Earlier this week, I wrote about how Facebook is in danger from a new kind of social network, one that's born mobile and figures out how to make money on that mobile usage.
I figured, in response to many questions and comments, it was only fair to get a little wonky for a moment about who actually is making money on mobile, or how a site or startup might try a mix of potentially successful strategies in the future. Here are my guesses.
How to make money on mobile
First, the only apps and companies making significant money on mobile right now are making most of that money off in-app purchases. The apps are free, and if you want upgrades like extra jewels, more levels, additional features and so on, you pay small amounts of money over time. Research house IHS speculates that in-app purchasing would generate $5.6 billion in revenue in 2012, up from $970 million in 2011. That number would equal fully 64 percent of app revenue.
And in-app purchases can take all kinds of forms: it doesn't just have to be buying extra jewels in Bejeweled 2 or the Mighty Eagle to get you out of your Angry Birds jam. It's a popular option in photo filter apps, fitness apps like Skimble are trying it for additional workouts, and the model works fine for subscriptions, as well.
Amazon just started testing in-app purchasing, and while it appears that only 2 percent of Android apps offer in-app buying, that really just means it's kind of an untapped market. It's a proven winner, too: 72 percent of revenue from App Store titles on iOS come from apps with in-app purchasing.
So, that's one obvious mixer in the money-making cocktail we're creating here.

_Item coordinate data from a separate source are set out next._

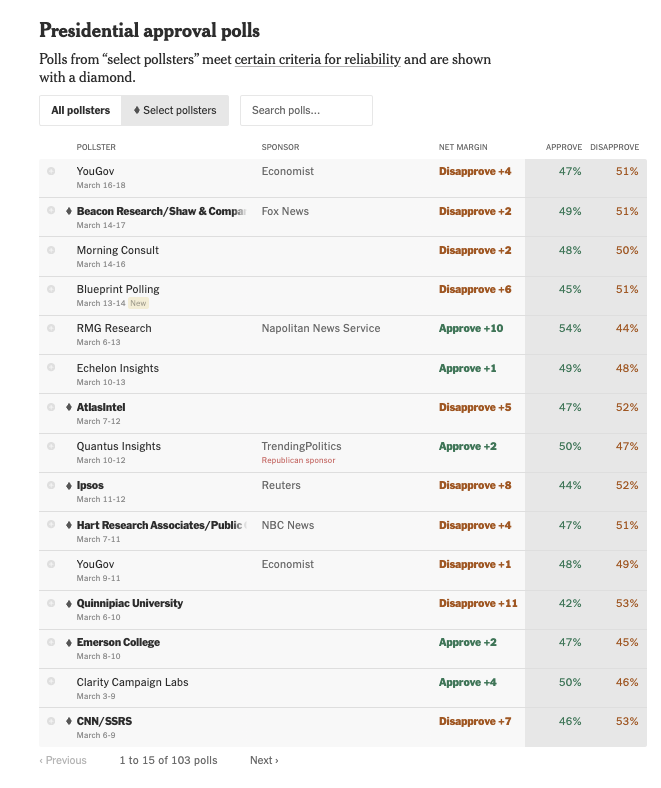Image resolution: width=661 pixels, height=788 pixels.
Task: Click diamond icon beside CNN/SSRS
Action: tap(69, 721)
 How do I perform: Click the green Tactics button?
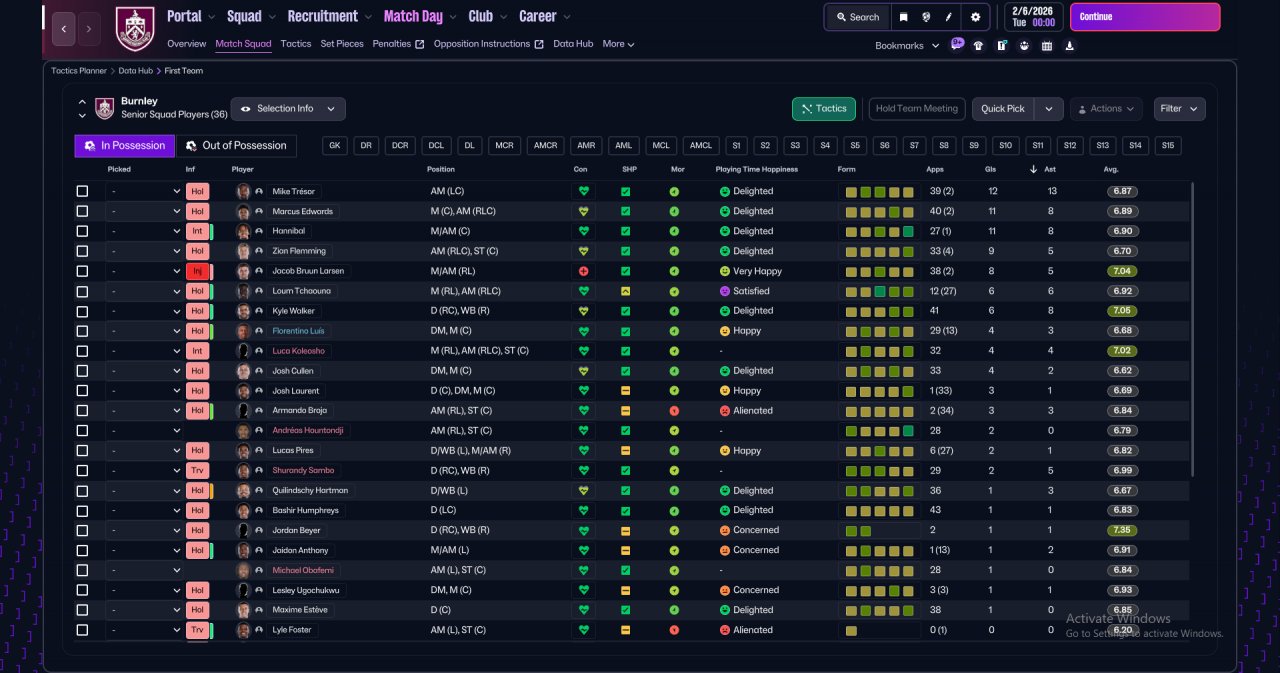[x=824, y=108]
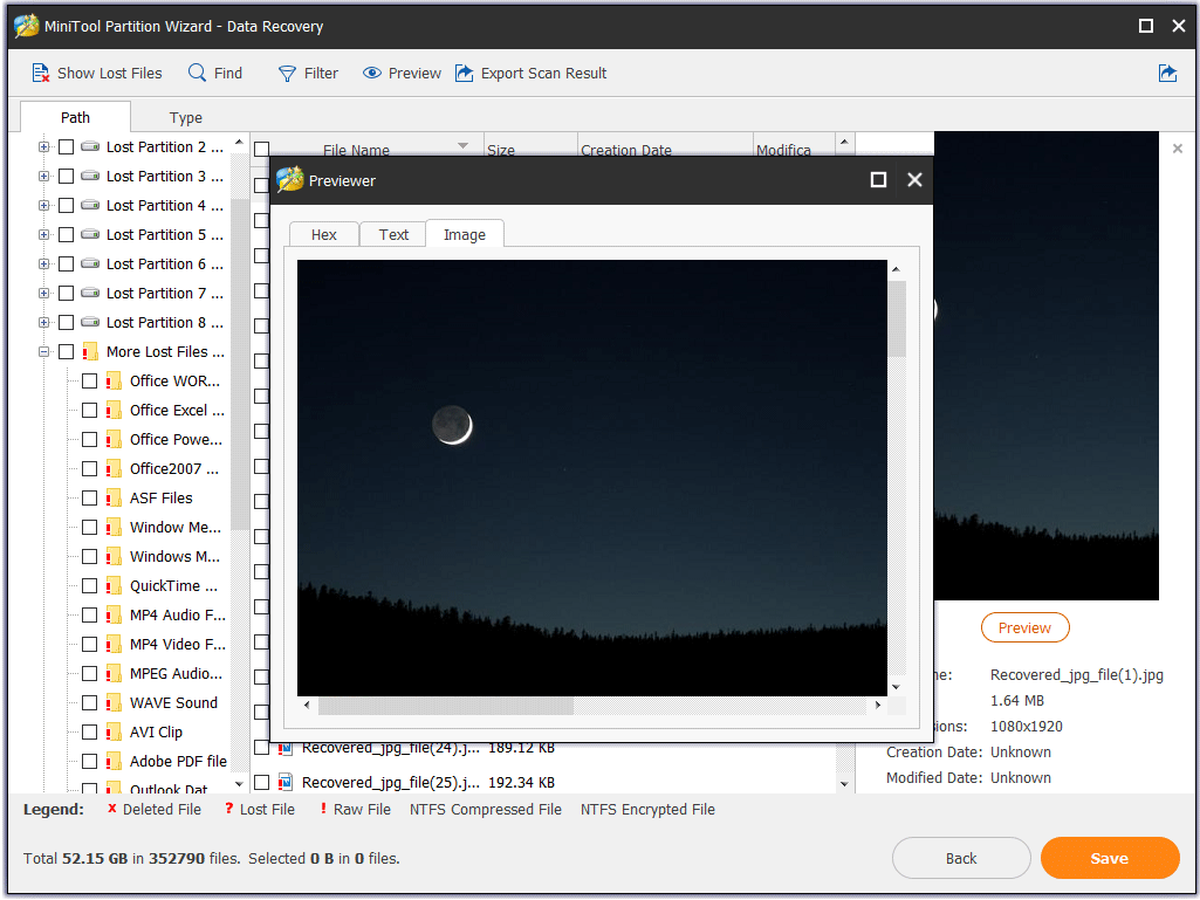Click the Previewer horizontal scrollbar thumb
Screen dimensions: 1200x900
pos(446,706)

The next is retail and leads: a company gets paid because users click on coupons, take advantage of a local deal, or buy things that are aggregated on a mobile site or app. I know Groupon's current stock price would seem to indicate that local deals are a dead end, but I've never seen a busier cul-de-sac. There's still something to the idea of local offers -- maybe not local deals that feel a little off, somehow, but to the concept of letting you know what's around you when you've got your nose glued to your smartphone while you're walking.Plus, there are in-app commerce opportunities galore. Apps like Karma, which we profiled at South by Southwest, have a simple premise: aggregate products, make it super easy and social for you to buy gifts for people, and then get paid every time you buy one of said gifts. (Why Facebook, for example, doesn't have gift-giving integrated all on its own is just beyond me.)
Start imagining a fun, easy-to-use app that's social, offers in-app upgrades, and lets you buy really great curated items either as gifts or based on your interest and location...and you start feeling like you've got a winner on your hands.
Then, of course, you've got the booze in the shaker: ads. Advertising is still the biggest moneymaker in mobile -- it's just had a slow takeoff. You can't blame Facebook entirely for not making any money on mobile (although they should have seen the mobile shift coming and made some alternate plans). Mobile advertising accounts for just 29 percent of mobile revenues because advertisers have been slow to jump in the pool. That means, as Mary Meeker pointed out this week at All Things D, that there is massive growth potential in mobile advertising.
Right now, advertisers are concerned that maybe mobile ad tracking isn't as detailed as Web tracking; publishers are figuring out how one ad in an app or on a mobile Web site can make up for five or 10 ads on a full-sized Web page; everyone is trying to figure out mobile CPMs and targeting that isn't too creepy and how to work with ad networks that can sometimes be more trouble than they're worth.
But as I said earlier this week, these issues will sort themselves out, especially as advertisers and publishers start to see how much money is really on the table. Maybe that money will come in smaller increments, and it will take a creative combination of money-making strategies. But it'll happen; only question is who will get the proportions right first.